#### Your goal
Please print exactly the lines from the line containing "The height and" through the end of the data, no more, and keep pictures out of the copy.

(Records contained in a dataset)

===

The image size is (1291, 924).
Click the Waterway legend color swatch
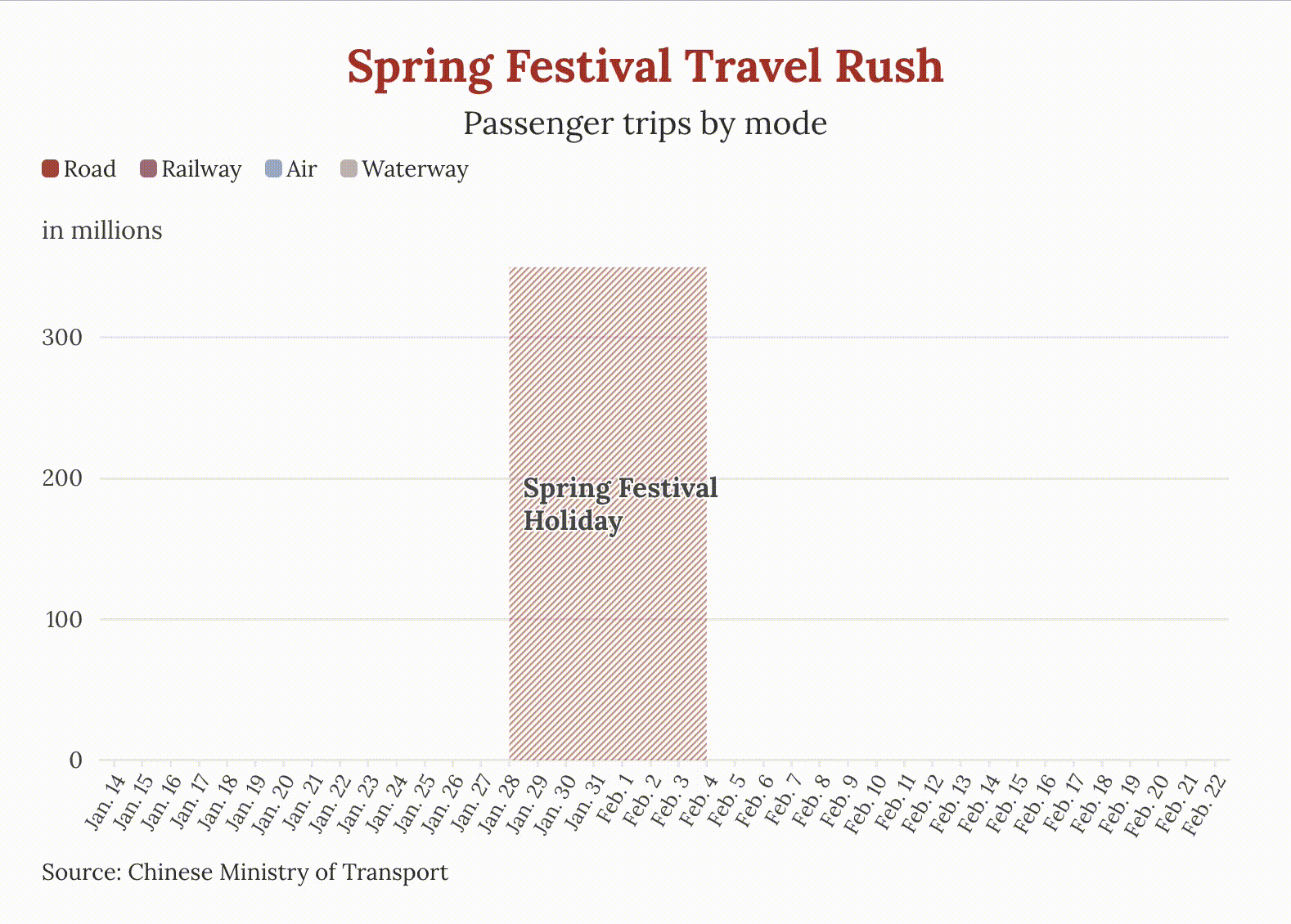click(x=349, y=169)
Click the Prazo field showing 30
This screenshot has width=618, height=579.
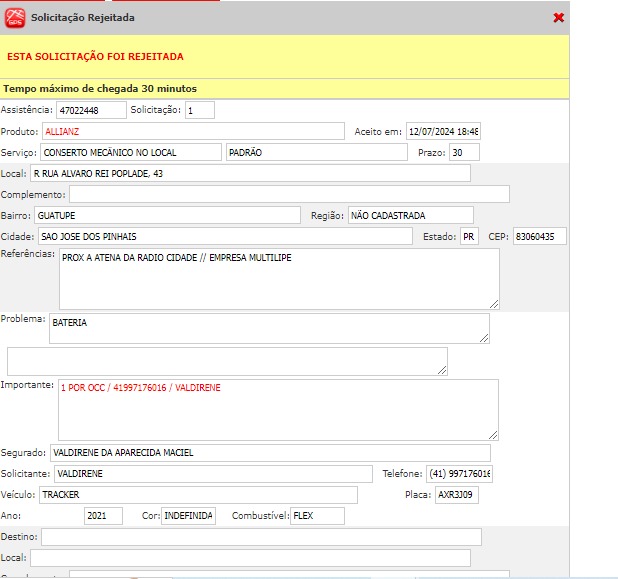(x=463, y=152)
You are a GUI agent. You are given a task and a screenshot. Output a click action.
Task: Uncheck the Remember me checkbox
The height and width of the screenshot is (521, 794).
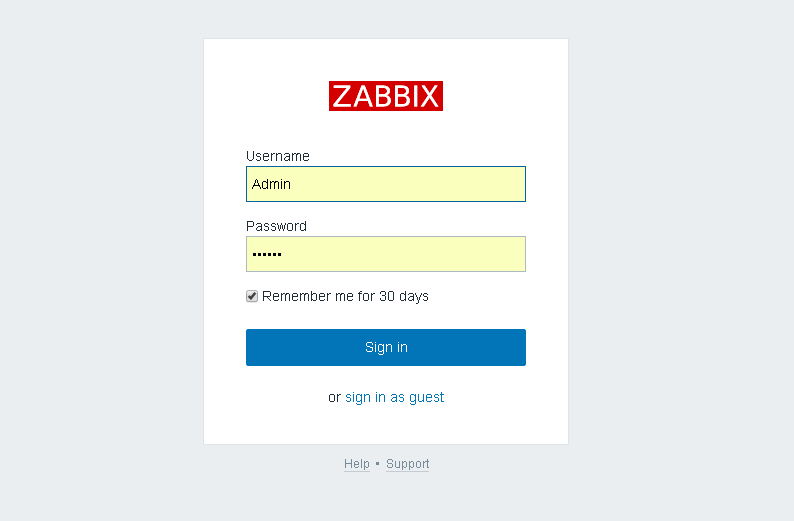252,296
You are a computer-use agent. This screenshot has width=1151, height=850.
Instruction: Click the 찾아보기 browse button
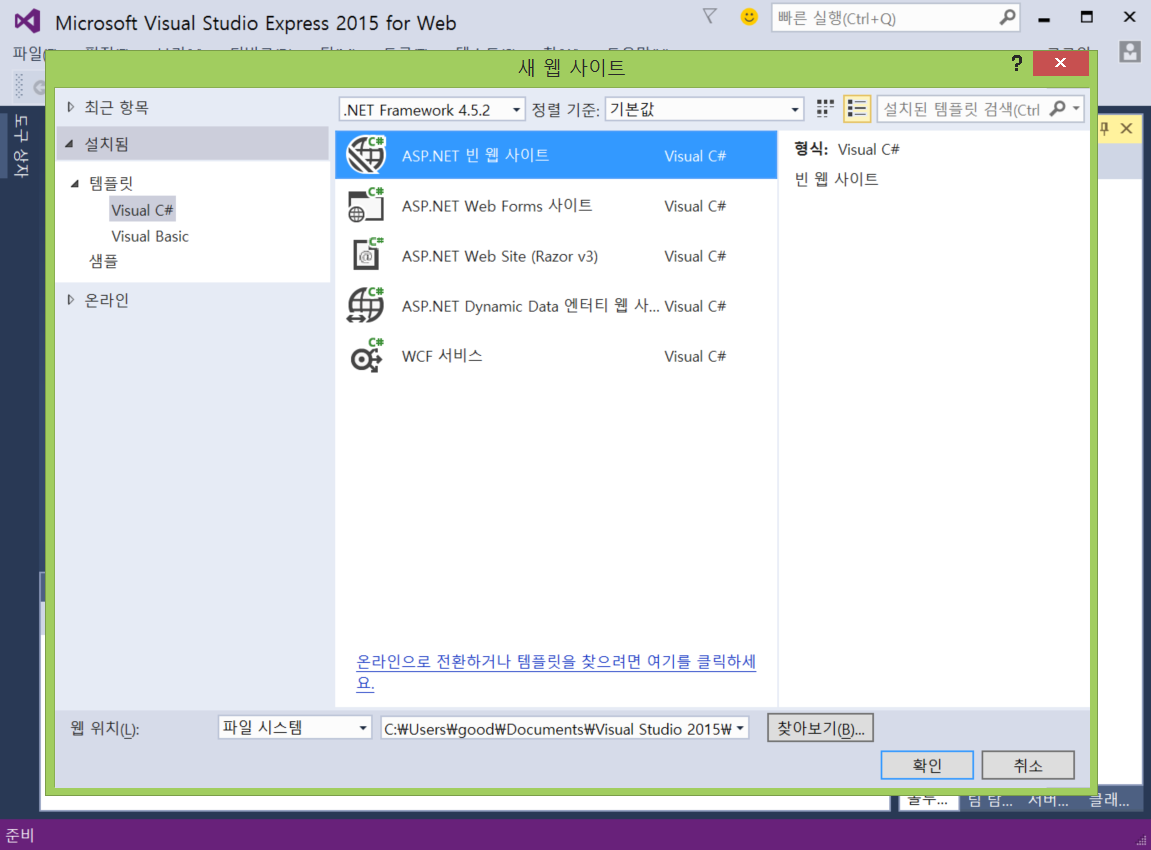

===

#### Exercise output
The height and width of the screenshot is (521, 794).
252,296
You are a computer-use agent. This screenshot has width=1151, height=850.
Instruction: Click the 찾아보기 browse button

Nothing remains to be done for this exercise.